A Health Information and Quality Authority (Hiqa) inspection of the premises found that not all the incidents among residents were notified to the chief inspector as required by the regulations or to the local safeguarding team.

According to the inspectors, the safeguarding documentation and records in the centre were not adequately maintained.

Many incidents were not recorded on incident report forms but were typed by staff and stored in a separate folder.

Some of these were not signed or dated.

This meant that practices around incident recording and reporting were inconsistent.

The impact of this was that the provider was unable to adequately assess the frequency and impact of safeguarding events.

Where incidents of abuse had been reported, the provider had implemented safeguarding plans.

However, these were ineffective as peer-to-peer incidents of abuse continued to occur on a regular and more frequently occurring basis.

Residents spoke about the impact of abuse on their wellbeing and described times when they had to isolate in their bedroom or leave the centre due to abuse.

The impact of abuse on the residents was documented by staff, with one resident having informed staff on multiple incidents that they ”can’t cope anymore”.

This resident told staff that they were very hurt and that they felt that nothing was being done about the abuse.

“There was evidence that the provider was aware of the abuse as far back as February 2021 when a multi-disciplinary meeting documented safeguarding and resident compatibility issues,” the inspector writes in the report.

“A more recent multi-disciplinary (ICM) meeting in January 2022 stated that the peer-to-peer incidents constituted possible domestic or psychological abuse with elements which were controlling or coercive.

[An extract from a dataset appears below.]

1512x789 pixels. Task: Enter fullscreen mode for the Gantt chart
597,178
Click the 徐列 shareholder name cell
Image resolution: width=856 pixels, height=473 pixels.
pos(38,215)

“In spite of being aware of the abuse, the provider had failed to discharge their responsibility to safeguard residents.

“The impact of this was that residents were subjected to incidences of peer-to-peer abuse which were distressing to them and impacted their rights over a prolonged period of time.

“The provider’s safeguarding plan set out that a strategy to reduce peer-to-peer incidents was to review the housing arrangements and support one resident to live independently as per their assessed needs.

“However, there was an absence of a comprehensive transition plan which was discussed, safe and agreed with the residents and their representatives.”

The report also found that residents’ privacy and dignity in respect of their personal relationships was not respected with residents stating they were unable to receive visitors.

Additionally, the privacy and dignity of each of the residents was impacted by one resident frequently being asked to assist the other residents with personal care and activities of daily living.